Phonies like Huckabee and Romney (my em) complain constantly about the supposed religious intolerance of secular liberals. But the truth is that liberals -- including agnostics and atheists -- have long been far more tolerant of religious believers in office than the other way around. They helped elect a Southern Baptist named Jimmy Carter to the presidency in 1976, and today they support a Mormon named Harry Reid who is the Senate majority leader -- which makes him the highest-ranking Mormon officeholder in American history. Nobody in the Democratic Party has displayed the slightest prejudice about Reid's religion.

I'm not prejudiced against anybody's religion, but I am prejudiced against the way people speak and act. Out amongst us 'gentiles' they keep a lid on it pretty much, but on their home turf, AKA 'Utah', Mormons are arrogant insufferable pricks, at least the few I've come in contact with.

I will illustrate with a personal experience. Quite a few years ago, I went over to Delta UT to compete in the Cherry Creek Hare 'n Hound desert motorcycle race. It was held at the Little Sahara Recreation Area, and had the deepest sand I've ever seen. I got buried in it to the point I couldn't see my rear wheel, which actually came in handy as it put the carburetor at a more convenient height to strip it and clean the sand out of it which had stuck it at full throttle. Believe me, when you slam the throttle shut and the bike continues at full speed, that's pucker power! The sand got in my chain so bad that it effectively turned it into one piece and snapped one of the chain adjusters, cocking the rear wheel so it was pointed in a slightly different direction than the front one. At this point, my race was over and I limped back about twenty miles to the pit area.

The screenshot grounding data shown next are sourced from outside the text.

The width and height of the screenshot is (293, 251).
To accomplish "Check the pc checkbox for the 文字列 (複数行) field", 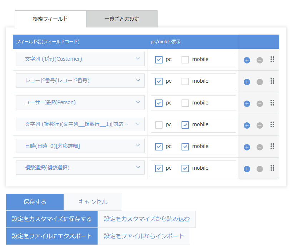I will pyautogui.click(x=159, y=125).
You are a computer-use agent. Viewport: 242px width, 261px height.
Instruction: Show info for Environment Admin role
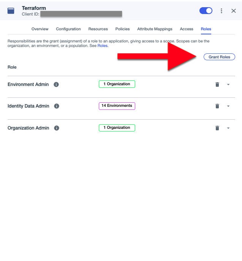coord(56,84)
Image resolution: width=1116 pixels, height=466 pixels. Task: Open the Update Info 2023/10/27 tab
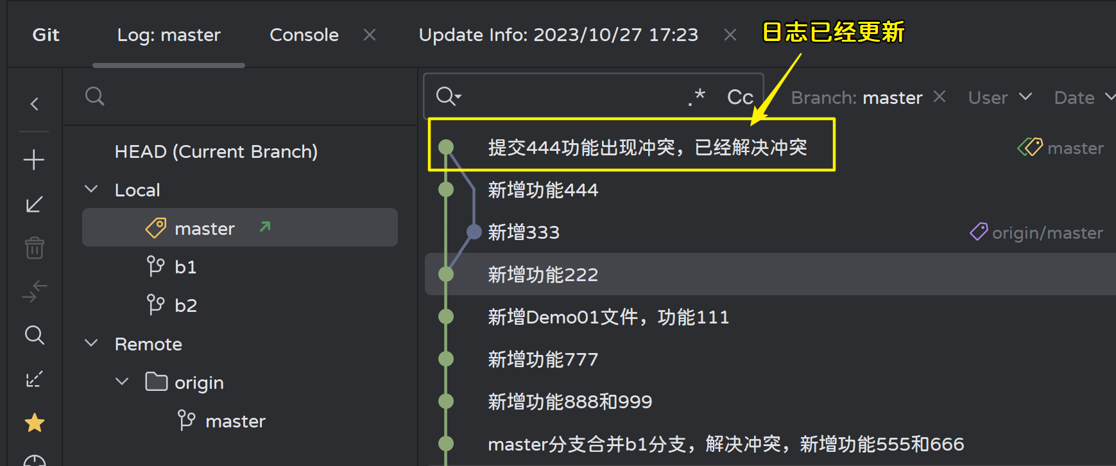click(x=558, y=35)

I was whupped. I sat on the tailgate of my pickup and drank an ice cold beer which was really nice. At this point a person with a cowboy hat on, whom I can only assume was a Mormon, wandered by and commented disdainfully,

"Are ya drunk yet?"

I needed that like another itchy asshole and it has colored my view of Mormons ever since, for right or for wrong.

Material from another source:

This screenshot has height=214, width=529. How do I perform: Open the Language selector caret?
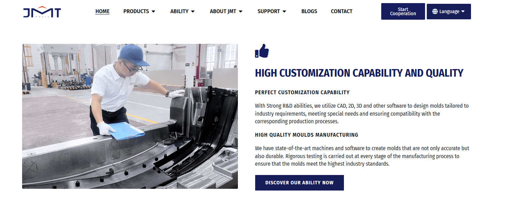tap(463, 11)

Liberals and progressives have no apologies to make, or at least no more than libertarians and conservatives do. Cherishing the freedoms protected by a secular society need not imply any disrespect for religion. But when candidates like Romney and Huckabee press the boundaries of the Constitution to promote themselves as candidates of faith, it is time to push back.

I don't care much about Romney. He's all flip-floppin' vinyl and hairspray. If it comes out that he made most of his money by asset-stripping and putting people out of work, it'll just be the frosting on the cake. He doesn't stand much of a chance of being nominated, let alone being president, and that's good.

Huckabee is a different story. His aw-shucks bullshit is appealing to fundies and a lot of gullible christians who aren't. I don't think he's got much of a chance of becoming president either, but I have to say that, with his Jesus-buried-the-dinosaurs-6000-years-ago beliefs, he's the most dangerous of all the Repug candidates. He's a true evangelical fundie. I was gonna ask for the Lord to call him home and save us all, but He doesn't need phonies like that either. Let's hope we don't get stuck with him, in the White House and up our butts both.